Concurrently, the LSTM model was trained using feedback neural networks, with normalized data to enhance training efficiency. The model architecture consisted of two LSTM layers with 50 units each, followed by a dense layer to generate predictions. The model was trained for 100 epochs using the Adam optimizer and mean squared error (MSE) loss function. LSTM evaluation was conducted using data from 2014 to 2022, which were not used in training, and prediction accuracy was measured using RMSE and MAPE. The results indicate that while the ARIMA (1,1,1) model showed solid performance, with an RMSE of 390,016.3 and a MAPE of 16.39%, the LSTM model outperformed it in predictive accuracy, achieving a significantly lower MAPE of 2.64%. LSTM proved more effective in capturing the complexities of the maize production time series, particularly in years of greater variability. These findings corroborate previous studies that highlight the superiority of LSTM neural networks in scenarios where time series exhibit nonlinear patterns and complex external influences.

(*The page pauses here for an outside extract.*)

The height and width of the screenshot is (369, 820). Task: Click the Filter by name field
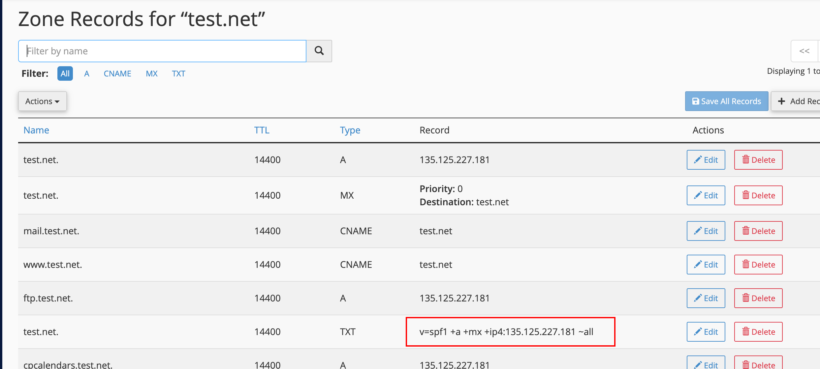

Maize production forecasts for the period 2023 to 2030 were generated using the LSTM model combined with the Bootstrapping technique, which allowed the creation of 95% confidence intervals, quantifying the uncertainty of the predictions. The forecasts indicate stabilization in maize production, with small annual variations but no significant growth. While the stabilization is positive, it raises concerns in the context of food security, particularly considering Sustainable Development Goal 2 (SDG 2), which aims to eradicate hunger by 2030. The lack of substantial growth may hinder Mozambique's ability to meet the growing food needs of its population.

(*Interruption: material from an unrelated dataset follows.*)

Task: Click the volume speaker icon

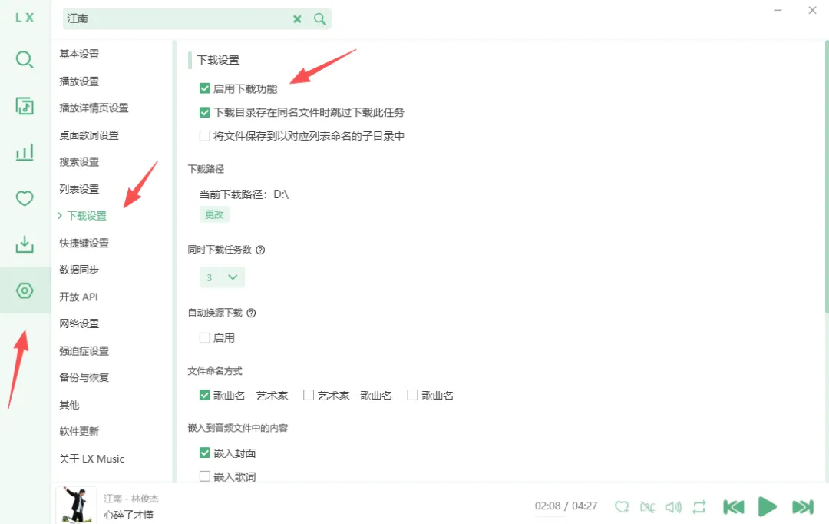Action: point(673,507)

The conclusions of this study demonstrate that the LSTM model is a powerful and more accurate tool than ARIMA for predicting maize production in Mozambique, underscoring the need for proactive agricultural policies and continued investments in technologies to increase productivity and mitigate food insecurity risks. The uncertainties in the confidence intervals of the forecasts highlight the importance of strategic planning and political interventions to ensure the resilience of Mozambique's agricultural sector in the face of climate change and economic fluctuations. In addition to advancing scientific knowledge in agricultural production forecasting, the study provides valuable insights for public policy formulation aimed at food security and sustainable development in Mozambique.